Whether we are selling to our customers or communicating to our employees, whether we’re crafting an email to a displeased buyer or writing a press release for the local journalist, it is imperative that our words appear as splendid as our product.
Good communication is what separates the struggling from the successful.
My last two pieces focused on key parts of running a business. The first focused on the value of a well-written e-letter. We wouldn’t have a flower farm without ours. It’s how we communicate our mission, our vision and our brand. It’s what separates us from the others.
In my second piece, I described the value of strong website copy. This one is huge. I don’t have to explain the value of a good website. I merely have to ask a question. When was the last time you bought from a site that used bad grammar, had misspelled words or that failed to gain your trust?
Even if the decision wasn’t conscious, it’s what happens behind the scenes in our brain that makes the big choices. The deep recesses of our minds don’t tolerate compromise. One twisted word, one misplaced phrase, and our brain is screaming to move on and find something better.
You’ve seen it. You get an email from a Nigerian prince. It’s a hyperbolic example, but what is your conscious mind saying as you trudge through each grammatical error? It’s not pretty. Now imagine what your oh-so-savvy unconscious mind is saying.
It does this all the time. Every ad we see, every site we visit, every email we get—our mind is scanning, looking for signs of trust and authority. That’s why good writing is so important. Whether you’re submitting a quote to a wholesale client or responding to a customer’s inquiry, good writing is essential.
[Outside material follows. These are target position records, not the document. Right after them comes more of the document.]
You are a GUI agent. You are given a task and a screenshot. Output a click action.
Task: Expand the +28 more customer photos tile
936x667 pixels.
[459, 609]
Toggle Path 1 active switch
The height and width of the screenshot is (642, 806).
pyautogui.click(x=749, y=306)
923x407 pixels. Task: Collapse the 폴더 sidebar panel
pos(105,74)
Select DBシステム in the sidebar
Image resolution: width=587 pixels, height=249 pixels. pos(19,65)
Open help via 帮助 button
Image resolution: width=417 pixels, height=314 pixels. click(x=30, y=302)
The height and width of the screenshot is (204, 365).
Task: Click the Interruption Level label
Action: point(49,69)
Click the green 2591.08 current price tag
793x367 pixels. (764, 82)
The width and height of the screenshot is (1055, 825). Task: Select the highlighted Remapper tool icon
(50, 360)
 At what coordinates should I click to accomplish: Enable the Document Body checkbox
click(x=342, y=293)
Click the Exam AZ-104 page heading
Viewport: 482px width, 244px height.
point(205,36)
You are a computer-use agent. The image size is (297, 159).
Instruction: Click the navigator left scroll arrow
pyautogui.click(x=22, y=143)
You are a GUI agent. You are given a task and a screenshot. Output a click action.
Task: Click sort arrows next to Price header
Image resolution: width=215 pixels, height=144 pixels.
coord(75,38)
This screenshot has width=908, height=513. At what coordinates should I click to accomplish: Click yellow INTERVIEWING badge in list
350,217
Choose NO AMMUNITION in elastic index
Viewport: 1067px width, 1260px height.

Fortunately, good writing is not an art. It’s not a gift a lucky few are born with. It’s a science we can all learn. In fact, follow the mathematical equation that I’m about to show you and you’ll instantly become a better writer, if not a great writer.
We’ve all been taught that simpler is better. We all know it is true.
Yet, this is a hard rule for a lot of folks. We naturally want to show our smarts to our readers. We want to impress them with our big words and our robust vocabulary. Who hasn’t tossed in the Latin name of a flower just to show we know it? We must not fall for it.
Instead, we must impress readers with the beauty of a simple, well-honed sentence.
Ernest Hemingway—the king of simple writing—put it best. “If I started to write elaborately,” he wrote, “I found that I could cut that scrollwork or ornament out and throw it away.”
Big words and long sentences have no place in effective writing. The best sentences are short. They get in. They get out. And they keep the reader moving.
Very few folks know it, but there’s actually a math formula that tells us when we’re hitting our mark. It’s a tool that you should use every day. Getting a passing grade from it should be the foremost idea as you write. It’s called the Flesch-Kincaid readability score. It looks like this.
0.39 (total words/total sentences) plus 11.8 (total syllables/total words) – 15.59
They don’t teach this math in schools but it’s a wonderful thing.
The F/K equation gives us a very powerful product. It gives our writing a grade level. Counter to common belief, the lower the grade, the better. Grade 8 is considered the benchmark. Above it and your work is too complex. You have revising to do. Below it and you’re on track—the further, the better.
All the words above are written on a fifth-grade level. It doesn’t mean I’m insulting your intelligence as I write. I know you know bigger words. Instead, I’m doing you the favor of writing a piece that’s easy to read and doesn’t take too much time. The folks who read your messages—perhaps a loan officer, a client or an employee trying to figure something out—will appreciate it, too.
What things affect the score?
Simple. It measures two main things. First, it counts the number of words in a sentence. Less is more. Second, it averages the number of syllables used per word.
The shorter the word and the shorter the sentence, the higher the score.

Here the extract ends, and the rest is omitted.